# 2020 AMC 10B Problems/Problem 13

## Problem

Andy the Ant lives on a coordinate plane and is currently at $(-20, 20)$ facing east (that is, in the positive $x$-direction). Andy moves $1$ unit and then turns $90^{\circ}$ degrees left. From there, Andy moves $2$ units (north) and then turns $90^{\circ}$ degrees left. He then moves $3$ units (west) and again turns $90^{\circ}$ degrees left. Andy continues his progress, increasing his distance each time by $1$ unit and always turning left.
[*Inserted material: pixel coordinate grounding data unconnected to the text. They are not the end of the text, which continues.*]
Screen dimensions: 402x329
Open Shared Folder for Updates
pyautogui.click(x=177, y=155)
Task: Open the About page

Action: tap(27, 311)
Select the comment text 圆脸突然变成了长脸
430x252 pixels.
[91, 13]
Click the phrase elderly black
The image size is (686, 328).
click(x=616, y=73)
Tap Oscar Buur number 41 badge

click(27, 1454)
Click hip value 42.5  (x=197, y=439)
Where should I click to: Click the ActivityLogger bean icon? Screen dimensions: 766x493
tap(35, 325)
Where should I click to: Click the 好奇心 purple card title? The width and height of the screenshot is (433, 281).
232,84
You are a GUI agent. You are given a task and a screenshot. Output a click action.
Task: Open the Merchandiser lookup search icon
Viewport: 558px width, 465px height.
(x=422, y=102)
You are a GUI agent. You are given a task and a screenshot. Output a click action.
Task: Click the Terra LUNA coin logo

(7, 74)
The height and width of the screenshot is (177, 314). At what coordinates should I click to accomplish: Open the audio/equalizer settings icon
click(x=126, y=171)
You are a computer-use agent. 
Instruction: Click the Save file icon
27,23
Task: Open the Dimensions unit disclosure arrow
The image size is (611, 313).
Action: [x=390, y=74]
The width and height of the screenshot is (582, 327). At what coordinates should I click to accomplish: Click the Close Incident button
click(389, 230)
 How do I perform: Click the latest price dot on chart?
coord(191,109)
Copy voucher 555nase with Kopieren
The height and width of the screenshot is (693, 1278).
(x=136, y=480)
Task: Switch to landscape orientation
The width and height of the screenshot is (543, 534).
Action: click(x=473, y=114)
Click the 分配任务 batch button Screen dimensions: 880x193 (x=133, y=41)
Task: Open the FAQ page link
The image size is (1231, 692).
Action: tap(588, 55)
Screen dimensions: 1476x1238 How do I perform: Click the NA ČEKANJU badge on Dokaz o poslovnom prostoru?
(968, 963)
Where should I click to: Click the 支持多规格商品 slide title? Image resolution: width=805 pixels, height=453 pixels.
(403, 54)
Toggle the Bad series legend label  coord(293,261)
What is the location of the point at which Andy makes the $2020$th left turn? $\textbf{(A)}\ (-1030, -994)\qquad\textbf{(B)}\ (-1030, -990)\qquad\textbf{(C)}\ (-1026, -994)\qquad\textbf{(D)}\ (-1026, -990)\qquad\textbf{(E)}\ (-1022, -994)$

## Solution 1

You can find that every four moves both coordinates decrease by 2. Therefore, both coordinates need to decrease by two 505 times. You subtract, giving you the answer of $\boxed{\textbf{(B)}\ (-1030, -990)}.$ ~happykeeper

## Solution 2 (Detailed)

Andy makes a total of $2020$ moves: $1010$ horizontal (left or right) and $1010$ vertical (up or down).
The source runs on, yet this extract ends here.